# Given problem:
Arrange the stretch of records below, from the line containing "Select the $36,580 value for family of 5" through the line containing "click(1917, 283)", as a Markdown table with the columns Row and Line. Number each line in order and leave out blank ones.

[Saved data entries]
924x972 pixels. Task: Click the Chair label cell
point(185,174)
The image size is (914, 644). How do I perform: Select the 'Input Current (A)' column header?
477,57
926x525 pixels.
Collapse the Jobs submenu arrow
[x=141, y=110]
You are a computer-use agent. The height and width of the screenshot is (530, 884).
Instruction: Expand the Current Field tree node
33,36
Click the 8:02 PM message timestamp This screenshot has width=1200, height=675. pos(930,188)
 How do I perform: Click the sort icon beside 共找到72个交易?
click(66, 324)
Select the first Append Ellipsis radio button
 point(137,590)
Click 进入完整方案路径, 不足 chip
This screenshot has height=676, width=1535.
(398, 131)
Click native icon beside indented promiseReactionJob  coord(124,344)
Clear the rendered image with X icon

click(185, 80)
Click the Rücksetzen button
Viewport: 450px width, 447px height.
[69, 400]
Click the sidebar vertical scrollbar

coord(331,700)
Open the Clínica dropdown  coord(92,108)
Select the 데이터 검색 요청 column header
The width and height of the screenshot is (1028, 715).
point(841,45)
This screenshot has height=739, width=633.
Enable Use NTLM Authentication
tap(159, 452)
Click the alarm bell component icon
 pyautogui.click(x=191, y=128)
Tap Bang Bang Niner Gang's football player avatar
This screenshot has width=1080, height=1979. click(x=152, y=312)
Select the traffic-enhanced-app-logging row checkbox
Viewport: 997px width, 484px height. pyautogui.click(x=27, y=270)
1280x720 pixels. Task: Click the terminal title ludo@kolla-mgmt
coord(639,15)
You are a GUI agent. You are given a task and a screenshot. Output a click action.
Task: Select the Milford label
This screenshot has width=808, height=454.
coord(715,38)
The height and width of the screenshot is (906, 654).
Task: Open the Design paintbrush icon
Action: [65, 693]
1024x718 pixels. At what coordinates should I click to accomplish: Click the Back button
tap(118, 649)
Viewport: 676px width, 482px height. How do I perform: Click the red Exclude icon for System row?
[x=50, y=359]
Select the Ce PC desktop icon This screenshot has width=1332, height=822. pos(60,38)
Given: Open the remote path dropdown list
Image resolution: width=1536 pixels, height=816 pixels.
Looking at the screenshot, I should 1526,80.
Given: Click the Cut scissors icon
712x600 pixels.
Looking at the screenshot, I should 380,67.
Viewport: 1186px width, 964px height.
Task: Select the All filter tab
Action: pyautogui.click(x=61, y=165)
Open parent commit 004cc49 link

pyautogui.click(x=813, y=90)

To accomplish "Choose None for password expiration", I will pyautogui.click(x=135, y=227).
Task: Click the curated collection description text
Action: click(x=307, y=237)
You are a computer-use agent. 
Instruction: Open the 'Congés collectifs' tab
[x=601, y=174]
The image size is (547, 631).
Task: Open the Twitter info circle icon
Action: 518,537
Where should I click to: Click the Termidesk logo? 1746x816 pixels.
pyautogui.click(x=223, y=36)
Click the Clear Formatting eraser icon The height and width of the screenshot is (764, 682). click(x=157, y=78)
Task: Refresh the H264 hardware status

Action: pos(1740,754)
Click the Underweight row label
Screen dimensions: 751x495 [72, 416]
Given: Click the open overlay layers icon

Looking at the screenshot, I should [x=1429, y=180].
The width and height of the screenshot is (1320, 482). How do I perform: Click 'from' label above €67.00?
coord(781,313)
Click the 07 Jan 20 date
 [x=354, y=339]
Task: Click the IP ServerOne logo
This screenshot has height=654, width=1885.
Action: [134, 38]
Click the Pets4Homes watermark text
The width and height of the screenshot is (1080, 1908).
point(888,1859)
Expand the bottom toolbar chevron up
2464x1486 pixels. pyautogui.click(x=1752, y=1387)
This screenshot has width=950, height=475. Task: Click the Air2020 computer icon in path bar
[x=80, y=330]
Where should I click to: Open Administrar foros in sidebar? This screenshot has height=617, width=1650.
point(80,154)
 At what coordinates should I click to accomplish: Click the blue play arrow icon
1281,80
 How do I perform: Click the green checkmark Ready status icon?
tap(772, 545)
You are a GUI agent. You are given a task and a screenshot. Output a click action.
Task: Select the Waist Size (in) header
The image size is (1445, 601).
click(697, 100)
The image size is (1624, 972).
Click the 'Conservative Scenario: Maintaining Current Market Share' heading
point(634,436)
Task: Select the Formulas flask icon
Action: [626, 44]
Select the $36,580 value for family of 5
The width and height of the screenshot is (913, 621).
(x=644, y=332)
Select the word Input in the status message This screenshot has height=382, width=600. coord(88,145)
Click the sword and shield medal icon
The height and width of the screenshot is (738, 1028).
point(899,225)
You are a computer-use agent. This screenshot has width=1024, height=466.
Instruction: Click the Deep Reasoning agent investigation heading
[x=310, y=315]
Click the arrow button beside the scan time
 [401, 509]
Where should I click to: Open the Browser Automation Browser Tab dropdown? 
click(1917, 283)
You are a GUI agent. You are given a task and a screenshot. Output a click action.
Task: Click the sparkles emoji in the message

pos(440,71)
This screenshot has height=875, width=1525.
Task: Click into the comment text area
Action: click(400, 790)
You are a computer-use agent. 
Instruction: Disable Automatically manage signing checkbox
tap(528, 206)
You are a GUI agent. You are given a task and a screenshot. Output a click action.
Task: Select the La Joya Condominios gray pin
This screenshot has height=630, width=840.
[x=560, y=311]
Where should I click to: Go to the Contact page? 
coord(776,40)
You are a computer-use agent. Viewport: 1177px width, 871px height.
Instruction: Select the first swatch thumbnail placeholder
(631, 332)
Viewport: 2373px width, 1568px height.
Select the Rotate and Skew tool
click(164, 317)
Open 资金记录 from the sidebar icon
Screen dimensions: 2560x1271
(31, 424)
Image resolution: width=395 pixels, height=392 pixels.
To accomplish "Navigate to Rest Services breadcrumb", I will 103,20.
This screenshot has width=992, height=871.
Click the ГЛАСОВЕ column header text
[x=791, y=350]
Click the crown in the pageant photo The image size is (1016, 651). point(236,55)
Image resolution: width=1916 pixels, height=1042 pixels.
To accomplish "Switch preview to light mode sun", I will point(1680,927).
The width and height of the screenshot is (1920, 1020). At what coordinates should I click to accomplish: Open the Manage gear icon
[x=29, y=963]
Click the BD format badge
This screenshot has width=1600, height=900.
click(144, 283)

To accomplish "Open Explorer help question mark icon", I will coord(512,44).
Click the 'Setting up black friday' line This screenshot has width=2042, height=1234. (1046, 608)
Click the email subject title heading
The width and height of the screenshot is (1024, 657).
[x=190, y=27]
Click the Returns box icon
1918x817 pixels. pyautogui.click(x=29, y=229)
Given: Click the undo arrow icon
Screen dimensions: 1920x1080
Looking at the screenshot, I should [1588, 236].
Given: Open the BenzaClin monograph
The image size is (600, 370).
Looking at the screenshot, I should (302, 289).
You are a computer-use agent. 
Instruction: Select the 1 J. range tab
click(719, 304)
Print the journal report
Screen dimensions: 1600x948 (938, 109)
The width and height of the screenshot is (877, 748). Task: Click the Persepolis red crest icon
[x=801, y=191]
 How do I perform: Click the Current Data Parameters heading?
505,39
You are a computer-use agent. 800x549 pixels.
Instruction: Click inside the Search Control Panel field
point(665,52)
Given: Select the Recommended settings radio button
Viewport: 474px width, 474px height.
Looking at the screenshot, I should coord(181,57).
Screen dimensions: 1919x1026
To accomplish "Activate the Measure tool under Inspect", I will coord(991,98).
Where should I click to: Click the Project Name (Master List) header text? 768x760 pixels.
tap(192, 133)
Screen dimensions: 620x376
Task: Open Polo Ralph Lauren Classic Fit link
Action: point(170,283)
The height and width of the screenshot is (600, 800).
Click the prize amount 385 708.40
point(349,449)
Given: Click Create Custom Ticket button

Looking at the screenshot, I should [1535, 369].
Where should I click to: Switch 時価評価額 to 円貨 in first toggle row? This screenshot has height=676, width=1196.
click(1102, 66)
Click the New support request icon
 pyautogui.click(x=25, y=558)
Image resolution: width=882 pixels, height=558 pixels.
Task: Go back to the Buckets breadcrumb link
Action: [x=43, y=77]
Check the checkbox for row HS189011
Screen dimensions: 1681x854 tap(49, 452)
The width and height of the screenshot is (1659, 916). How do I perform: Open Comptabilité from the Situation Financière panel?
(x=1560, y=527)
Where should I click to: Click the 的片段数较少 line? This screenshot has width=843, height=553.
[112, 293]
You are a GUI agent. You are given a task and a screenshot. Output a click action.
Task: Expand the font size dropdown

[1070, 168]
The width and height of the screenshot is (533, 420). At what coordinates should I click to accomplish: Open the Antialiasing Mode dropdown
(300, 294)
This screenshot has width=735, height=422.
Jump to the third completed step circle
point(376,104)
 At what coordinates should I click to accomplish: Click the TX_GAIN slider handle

# Result below:
| Row | Line |
|---|---|
| 1 | Select the $36,580 value for family of 5 |
| 2 | The width and height of the screenshot is (913, 621). |
| 3 | (x=644, y=332) |
| 4 | Select the word Input in the status message This screenshot has height=382, width=600. coord(88,145) |
| 5 | Click the sword and shield medal icon |
| 6 | The height and width of the screenshot is (738, 1028). |
| 7 | point(899,225) |
| 8 | You are a computer-use agent. This screenshot has width=1024, height=466. |
| 9 | Instruction: Click the Deep Reasoning agent investigation heading |
| 10 | [x=310, y=315] |
| 11 | Click the arrow button beside the scan time |
| 12 |  [401, 509] |
| 13 | Where should I click to: Open the Browser Automation Browser Tab dropdown?  |
| 14 | click(1917, 283) |